Entretien avec la militante laïque Céline Pina


« Le nouveau monde macroniste est tout fier d’être multiculturaliste »
Céline Pina, 2015. SIPA.

Céline Pina, fondatrice du mouvement Viv(r)e la République, ancienne adjointe PS au maire de Jouy-le-Moutier et conseillère régionale dans le Val-d’Oise, réagit aux propositions d’Aurélien Taché. Ce député LREM, promoteur d’une vision libérale de la laïcité, défend le multiculturalisme. Sa dernière idée ? Instaurer un crédit d’impôts pour les français qui hébergent des migrants. Entretien.


Martin Pimentel. Vous vous en prenez régulièrement à Aurélien Taché sur Facebook. Que reprochez-vous à ce député macroniste ?

Céline Pina.

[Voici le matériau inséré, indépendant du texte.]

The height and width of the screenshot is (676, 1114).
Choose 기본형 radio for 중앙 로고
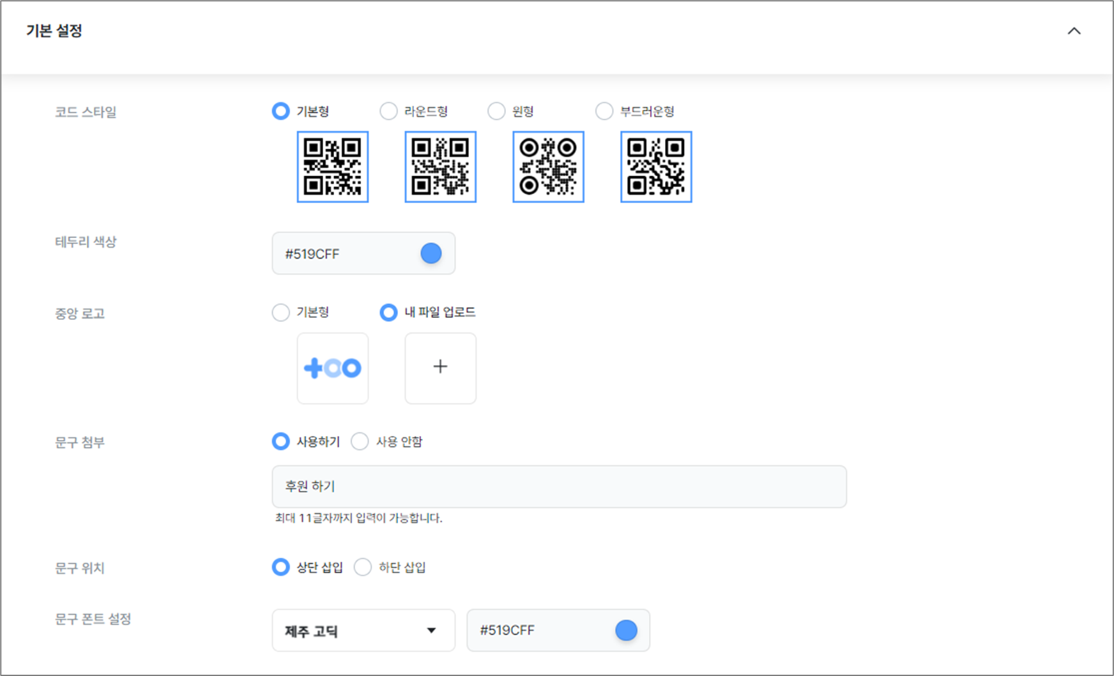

Aurélien Taché est référent laïcité au sein de LREM. Sans le connaître, j’ai été surprise par son agressivité dès qu’un politique fait clairement le lien entre montée de la propagande islamiste et attaques coordonnées sur la laïcité, l’égalité. Cet ami de Yassine Bellatar a invité ce dernier à dénoncer le « racisme d’Etat » à l’Assemblée nationale. Le jeune député n’a pas hésité à tweeter la punchline de son acolyte pour résumer l’esprit de sa réunion : « si on avait été en France, Obama serait encore à la machine à café. » Personne n’a osé lui faire remarquer d’une part qu’au niveau de diplôme de Barack Obama personne n’est « à la machine à café », ni que ce dernier était probablement plus diplômé qu’aucune des personnes présentes dans la salle. Mais surtout nul n’a noté que Yassine Bellatar en train de pérorer toute victimisation dehors est invité à insulter la République dans ses ors et parle du cœur de l’Assemblée nationale. Un référent laïcité comme Taché, à force d’expliquer que si on avait des femmes voilées au Parlement nous serions enfin un pays moderne, peut donner l’impression d’être plus son fossoyeur que son champion. Dans le même registre, j’ai été surprise de le voir reprendre un vocabulaire marqué par l’extrême droite historiquement ou par l’islamisme plus récemment, lorsqu’il ne peut s’empêcher de traiter les défenseurs de l’idéal laïque de « laïcistes » ou « laïcards ».

Aurélien Taché prétend agir au nom du vivre-ensemble et intégrer l’islam à l’identité française. N’est-ce pas une intention louable ?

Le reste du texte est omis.